The upshot of all this is that the IDUs and the MSMs each average about 33 highly risk acts per year. Sharing needles may be a somewhat more dangerous act, but it is done among an IDU population whose HIV rate is much lower than that for MSMs. So the overall seroconversion risk for both groups is on the order of 3 per 100 person-years. That's an unnervingly high rate- but we should keep in mind that the estimates are biased by those few respondents who report huge numbers of risky acts, and anyway the HAFCI respondent group may not be representative of the behavior of San Francisco's IDUs and MSMs as a whole.
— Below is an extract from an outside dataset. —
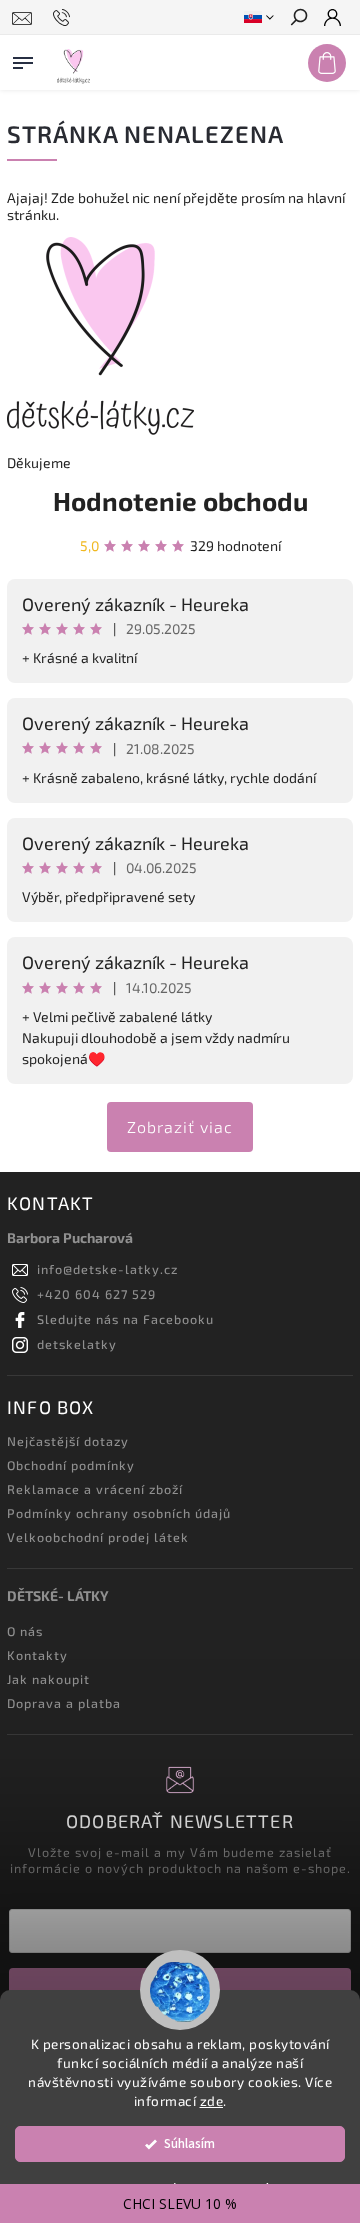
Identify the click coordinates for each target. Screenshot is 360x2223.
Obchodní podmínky (71, 1465)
Safer Oral Sex: Don't Waste Your Breath

In the BRA interviews, people were asked about prevention measures in oral sexuality. For those giving or receiving cunnilingus, the question was phrased, "how often was a barrier like saran wrap or a dental dam used- always, most of the time, about half the time, rarely, or never?" Among the 84 reportages of cunnilingus prevention measures, and the 150 reportages of fellatio prevention measures, these were the results:

 Cunnilingus Fellatio
  "Always"05
  "Most of the time"08
  "About half the time"25
  "Rarely"419
  "Never"78113

Let's assume the respondents are telling the truth (if anything, they're likely to overstate their prevention measures to please the interviewer) and then calculate an Overall Prevention Frequency as above. The result is .02 for cunnilingus and .12 for fellatio- that is, prevention measures are claimed for only about 2% of instances of cunnilingus and 12% of fellatio. There was no significant correlation of barrier use with frequency of acts for either cunnilingus or fellatio- i.e., people who did it a lot weren't more likely to seek protection.

Leaving aside the question of whether there is a significant HIV risk for oral sex, it is obvious that this respondent group is not buying the "use a barrier!" message- and this in a city which has had perhaps the heaviest barrage of prevention education of any city in the world. Even the gay men in this group had only a 5% Overall Prevention Frequency for fellatio. Of course, clients at HAFCI Detox and HAFCI Womens Needs Center might be less compliant with the City's prevention urgings- but hey, they're representative of just the kind of high-risk people we're supposed to reach!

If these findings are confirmed by other BRA sample groups, we should seriously consider not wasting our breath anymore trying to get San Franciscans to "practice safer oral sex". And we should stop asking about oral sex in these interviews, but focus only on the real risks.